Many people disagree with that philosophy. This “including glue” idea tends to prevail in the commercial industry, but open source (community-only kinds) tend to rely on the Linux distributions to get the dependencies correct. This has opened a market for the software support companies.
Matt Asay of news.com points out that the support lines for closed-source software get used quite differently than those in the open source business. In short, closed source customers tend to heavily use support channels during the installation and setup phase of a software deployment, whereas open source support is more heavily used to request features, report bugs, and customize the application for better integration. Some may say this sounds like the open source customers enjoy tinkering and are shoehorning software where it does not belong. While this is the case in some circumstances, it’s more the exception than the rule. It is true that open source software tends to be more versatile, and customers do find very interesting ways of applying the technologies.
The true need for open source software support, therefore, is reliability. Integration, scaling, customization, bugs, etc are all important support needs, but when it comes down to it, the key concern is reliability. Companies need to know that seemingly unrelated changes will not affect their production services. They need to be able to point fingers and find resolutions quickly, without relying on their own overworked staff to provide elaborate mitigation strategies.
Therein lays the niche. A few companies have dedicated themselves to providing solutions to common problems. Taking it one step beyond Red Hat Enterprise Linux, as the easy example, these companies support specific software stacks. This enables them to focus on the intermingled reliance a few pieces of software have in common, rather than dealing with an entire operating system. As an example, not an attempted comprehensive list, both SourceLabs and OpenLogic have adopted this business model.

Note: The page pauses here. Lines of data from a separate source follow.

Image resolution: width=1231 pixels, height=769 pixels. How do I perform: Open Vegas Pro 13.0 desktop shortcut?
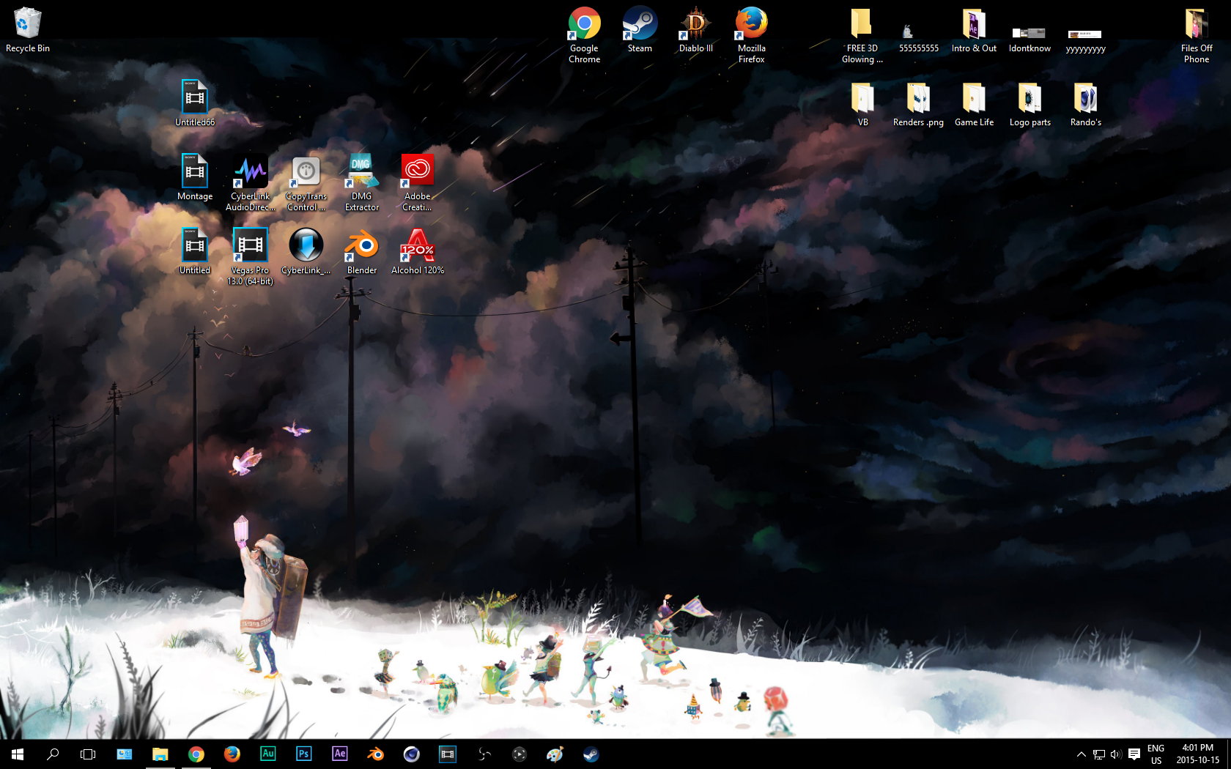pos(250,248)
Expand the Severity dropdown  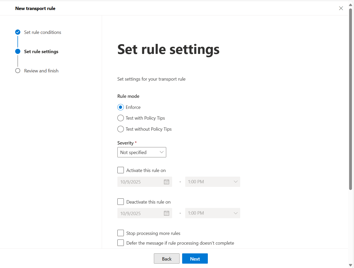tap(142, 152)
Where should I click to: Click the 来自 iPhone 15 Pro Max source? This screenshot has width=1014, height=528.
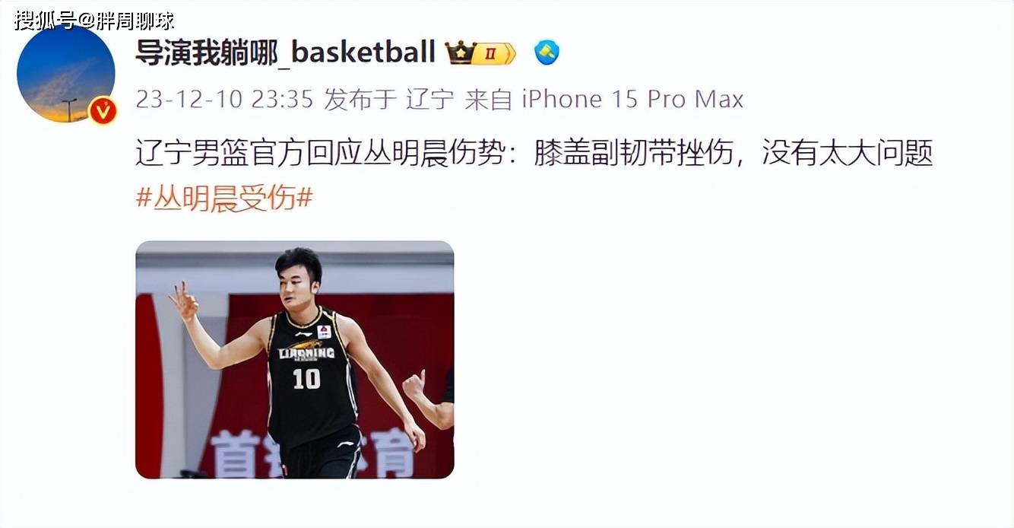coord(604,99)
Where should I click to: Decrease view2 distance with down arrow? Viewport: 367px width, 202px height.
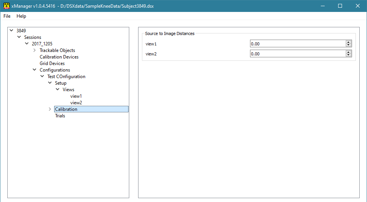349,55
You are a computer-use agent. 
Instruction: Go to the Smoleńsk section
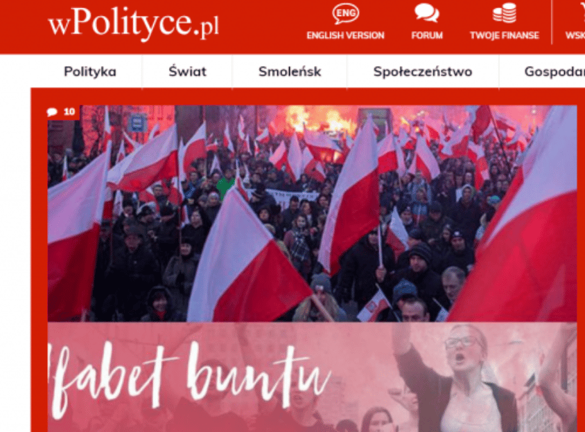click(x=290, y=71)
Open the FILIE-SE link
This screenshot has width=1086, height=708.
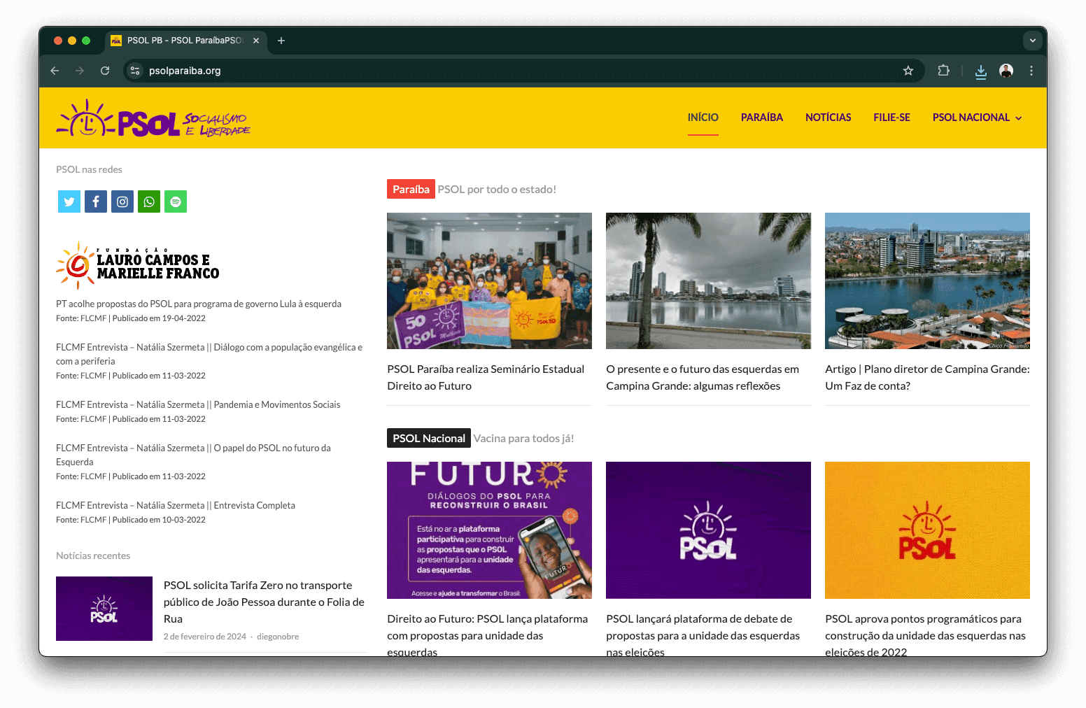(x=891, y=118)
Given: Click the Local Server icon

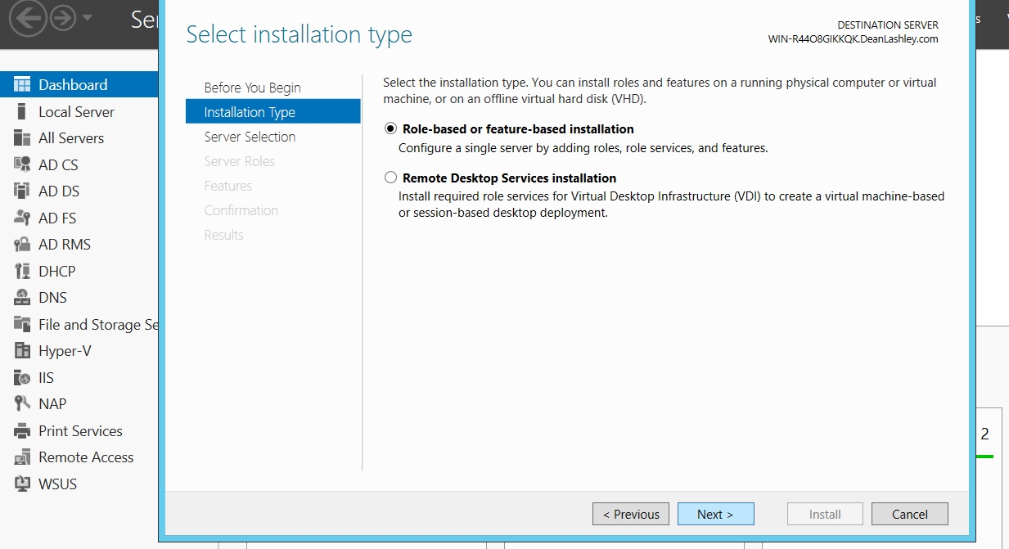Looking at the screenshot, I should 22,112.
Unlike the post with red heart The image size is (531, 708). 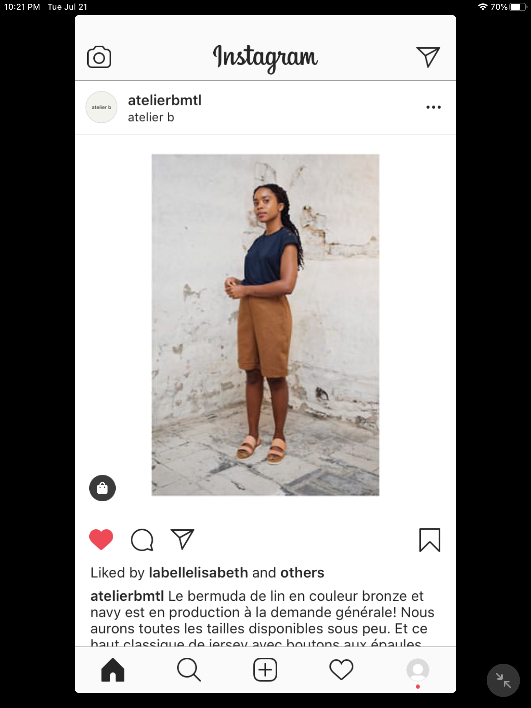[101, 539]
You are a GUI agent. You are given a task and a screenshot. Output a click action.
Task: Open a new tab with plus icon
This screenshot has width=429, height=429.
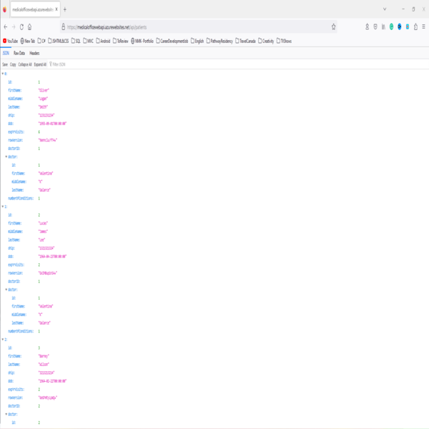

SourceLabs provides an open source Java middleware platform, called SASH. It includes Spring, Axis, Struts, Hibernate and Tomcat, with accompanying support. Relevant patches and dependencies are provided in a guaranteed-to-work package. SourceLabs offers support and frequent tested and certified updates for their SASH framework. This is a wonderful example of the packaged solution, which may otherwise be tricky to maintain should you choose to go it alone.
OpenLogic on the other hand, supports a LAMP stack, development tools, Java services, and tons of other applications. Their model is more akin to what most of us think about when talking about “support.” OpenLogic provides 24×7 call centers, which can assist you with any related issues. They also offer Developer Support, which is essentially consulting and best practices tutoring. Finally, OpenLogic also provides hundreds of certified and tested open source package that you can install safe in the knowledge that support isn’t far away.
Open source software is no longer the journey into the unknown it used to be. The main Linux distributions have become much better in the last decade, and the mission critical applications can be backed via numerous support options. Issues with open source adoption remain, but the two mentioned companies can address most concerns easily, so be sure not to dismiss open source software too quickly: you’ll be missing out.